◆ **Work task**
In the data that follows, how many lines include the string "will"? Answer with the number alone.

◆ **Excerpted records**
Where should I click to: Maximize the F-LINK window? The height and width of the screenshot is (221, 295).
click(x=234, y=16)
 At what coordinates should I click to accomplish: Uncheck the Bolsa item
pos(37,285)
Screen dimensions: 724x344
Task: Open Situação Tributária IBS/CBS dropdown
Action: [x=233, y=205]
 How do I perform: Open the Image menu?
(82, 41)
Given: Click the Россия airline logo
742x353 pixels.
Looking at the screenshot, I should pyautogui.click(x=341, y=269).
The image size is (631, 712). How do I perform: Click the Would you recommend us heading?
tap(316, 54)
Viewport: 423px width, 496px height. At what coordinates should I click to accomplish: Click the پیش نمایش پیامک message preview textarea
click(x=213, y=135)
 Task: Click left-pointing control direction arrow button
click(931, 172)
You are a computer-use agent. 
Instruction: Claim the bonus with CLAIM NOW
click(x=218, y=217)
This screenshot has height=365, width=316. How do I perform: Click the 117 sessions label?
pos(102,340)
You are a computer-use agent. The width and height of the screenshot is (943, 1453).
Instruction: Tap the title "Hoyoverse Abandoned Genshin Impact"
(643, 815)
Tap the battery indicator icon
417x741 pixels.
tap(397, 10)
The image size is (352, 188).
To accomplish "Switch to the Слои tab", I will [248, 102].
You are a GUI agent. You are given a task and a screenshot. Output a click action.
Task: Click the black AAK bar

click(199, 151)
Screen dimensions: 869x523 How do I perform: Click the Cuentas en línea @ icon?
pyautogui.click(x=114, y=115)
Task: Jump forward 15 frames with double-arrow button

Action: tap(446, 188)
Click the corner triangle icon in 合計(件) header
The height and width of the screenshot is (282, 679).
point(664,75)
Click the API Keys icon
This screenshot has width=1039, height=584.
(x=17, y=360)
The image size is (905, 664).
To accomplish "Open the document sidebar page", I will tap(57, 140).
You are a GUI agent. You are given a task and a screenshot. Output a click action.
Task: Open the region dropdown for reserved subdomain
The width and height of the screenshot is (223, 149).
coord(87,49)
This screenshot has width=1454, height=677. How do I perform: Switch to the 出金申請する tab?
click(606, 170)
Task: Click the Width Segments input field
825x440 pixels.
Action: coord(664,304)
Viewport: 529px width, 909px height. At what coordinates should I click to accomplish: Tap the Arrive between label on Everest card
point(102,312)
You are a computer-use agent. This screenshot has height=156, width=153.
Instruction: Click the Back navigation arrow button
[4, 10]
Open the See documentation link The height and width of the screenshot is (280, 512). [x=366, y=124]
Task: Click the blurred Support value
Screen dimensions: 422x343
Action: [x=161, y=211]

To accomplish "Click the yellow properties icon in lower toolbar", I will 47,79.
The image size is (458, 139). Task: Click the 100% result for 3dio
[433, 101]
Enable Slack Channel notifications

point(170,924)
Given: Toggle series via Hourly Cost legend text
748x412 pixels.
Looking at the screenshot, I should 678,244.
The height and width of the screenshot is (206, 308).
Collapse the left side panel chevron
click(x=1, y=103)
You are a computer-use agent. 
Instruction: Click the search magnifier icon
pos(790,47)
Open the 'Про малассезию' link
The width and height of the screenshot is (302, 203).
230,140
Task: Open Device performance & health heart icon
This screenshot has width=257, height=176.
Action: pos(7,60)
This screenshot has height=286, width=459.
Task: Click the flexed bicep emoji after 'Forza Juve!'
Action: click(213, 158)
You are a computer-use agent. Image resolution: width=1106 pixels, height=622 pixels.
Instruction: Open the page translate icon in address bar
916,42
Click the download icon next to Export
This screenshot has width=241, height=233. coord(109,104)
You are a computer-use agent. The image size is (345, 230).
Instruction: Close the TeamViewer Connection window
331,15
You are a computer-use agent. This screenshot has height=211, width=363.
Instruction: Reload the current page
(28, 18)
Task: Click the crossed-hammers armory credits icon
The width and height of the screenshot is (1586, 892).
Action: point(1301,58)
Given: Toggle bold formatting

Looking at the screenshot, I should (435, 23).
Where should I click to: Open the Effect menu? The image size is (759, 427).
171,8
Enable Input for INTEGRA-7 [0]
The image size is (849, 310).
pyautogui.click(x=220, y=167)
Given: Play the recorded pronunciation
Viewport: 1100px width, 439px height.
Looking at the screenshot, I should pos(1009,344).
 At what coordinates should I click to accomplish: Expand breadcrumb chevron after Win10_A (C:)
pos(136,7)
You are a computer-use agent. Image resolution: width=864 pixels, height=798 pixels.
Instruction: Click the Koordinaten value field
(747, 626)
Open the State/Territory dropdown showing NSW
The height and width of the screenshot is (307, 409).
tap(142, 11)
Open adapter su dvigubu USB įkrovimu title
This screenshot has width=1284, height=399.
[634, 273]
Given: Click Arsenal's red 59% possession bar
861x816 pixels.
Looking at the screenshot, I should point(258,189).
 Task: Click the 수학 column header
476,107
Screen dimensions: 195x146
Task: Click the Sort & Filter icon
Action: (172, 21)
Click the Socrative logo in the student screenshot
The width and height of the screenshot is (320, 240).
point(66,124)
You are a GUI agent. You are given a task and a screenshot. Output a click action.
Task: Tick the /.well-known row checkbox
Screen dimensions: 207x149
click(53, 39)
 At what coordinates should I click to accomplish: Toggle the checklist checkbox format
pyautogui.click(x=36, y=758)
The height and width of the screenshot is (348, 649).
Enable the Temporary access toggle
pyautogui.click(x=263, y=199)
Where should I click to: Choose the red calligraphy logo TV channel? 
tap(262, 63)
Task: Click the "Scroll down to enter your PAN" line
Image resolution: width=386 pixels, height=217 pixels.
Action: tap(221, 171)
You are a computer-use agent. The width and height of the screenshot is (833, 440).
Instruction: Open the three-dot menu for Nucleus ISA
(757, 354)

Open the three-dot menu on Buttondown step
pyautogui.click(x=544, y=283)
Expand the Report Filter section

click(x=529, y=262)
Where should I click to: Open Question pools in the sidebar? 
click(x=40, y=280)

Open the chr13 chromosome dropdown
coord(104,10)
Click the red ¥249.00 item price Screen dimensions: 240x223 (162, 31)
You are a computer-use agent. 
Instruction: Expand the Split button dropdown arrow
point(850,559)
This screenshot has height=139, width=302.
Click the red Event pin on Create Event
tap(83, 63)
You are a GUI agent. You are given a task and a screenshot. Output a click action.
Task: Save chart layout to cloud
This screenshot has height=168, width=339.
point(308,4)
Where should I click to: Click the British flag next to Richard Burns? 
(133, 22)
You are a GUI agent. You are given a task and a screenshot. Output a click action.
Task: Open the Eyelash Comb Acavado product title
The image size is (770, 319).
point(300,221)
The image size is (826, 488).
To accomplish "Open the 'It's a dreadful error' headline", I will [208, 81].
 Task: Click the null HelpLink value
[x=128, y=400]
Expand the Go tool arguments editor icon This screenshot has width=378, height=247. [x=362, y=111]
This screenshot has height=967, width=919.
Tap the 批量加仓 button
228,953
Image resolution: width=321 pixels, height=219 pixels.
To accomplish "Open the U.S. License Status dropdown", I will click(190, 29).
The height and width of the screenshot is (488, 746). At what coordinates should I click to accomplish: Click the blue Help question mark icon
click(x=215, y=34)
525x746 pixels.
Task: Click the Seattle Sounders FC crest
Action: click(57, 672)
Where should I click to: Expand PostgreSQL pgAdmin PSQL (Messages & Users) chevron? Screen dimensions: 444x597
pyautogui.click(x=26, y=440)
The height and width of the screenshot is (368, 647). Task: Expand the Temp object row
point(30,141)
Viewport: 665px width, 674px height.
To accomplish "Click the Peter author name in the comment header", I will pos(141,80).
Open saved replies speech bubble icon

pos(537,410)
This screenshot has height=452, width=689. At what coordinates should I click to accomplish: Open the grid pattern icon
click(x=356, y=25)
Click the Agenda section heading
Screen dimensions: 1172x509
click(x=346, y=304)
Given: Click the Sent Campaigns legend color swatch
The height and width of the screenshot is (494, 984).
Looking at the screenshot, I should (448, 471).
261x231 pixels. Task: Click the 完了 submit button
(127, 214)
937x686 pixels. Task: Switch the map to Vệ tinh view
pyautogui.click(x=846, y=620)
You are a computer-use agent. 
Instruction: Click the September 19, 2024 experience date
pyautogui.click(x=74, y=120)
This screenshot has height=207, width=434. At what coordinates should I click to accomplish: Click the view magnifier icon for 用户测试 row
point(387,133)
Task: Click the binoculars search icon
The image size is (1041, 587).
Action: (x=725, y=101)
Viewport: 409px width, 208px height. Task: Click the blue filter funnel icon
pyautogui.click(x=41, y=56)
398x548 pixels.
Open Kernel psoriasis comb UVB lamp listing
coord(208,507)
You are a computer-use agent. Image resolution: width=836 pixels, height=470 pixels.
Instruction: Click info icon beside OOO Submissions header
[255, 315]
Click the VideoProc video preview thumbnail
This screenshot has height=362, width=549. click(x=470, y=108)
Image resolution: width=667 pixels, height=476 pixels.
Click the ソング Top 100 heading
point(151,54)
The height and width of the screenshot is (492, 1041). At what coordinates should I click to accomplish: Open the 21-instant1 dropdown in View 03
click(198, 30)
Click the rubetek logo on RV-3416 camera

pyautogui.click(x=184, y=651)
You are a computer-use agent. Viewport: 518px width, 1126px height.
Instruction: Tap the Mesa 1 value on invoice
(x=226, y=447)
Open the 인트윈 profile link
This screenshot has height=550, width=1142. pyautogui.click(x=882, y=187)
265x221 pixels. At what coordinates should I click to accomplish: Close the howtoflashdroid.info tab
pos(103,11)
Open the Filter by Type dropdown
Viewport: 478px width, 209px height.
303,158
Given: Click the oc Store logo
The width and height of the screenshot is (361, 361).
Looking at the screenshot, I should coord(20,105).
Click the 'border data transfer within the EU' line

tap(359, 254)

◆ **Result for this exercise**
6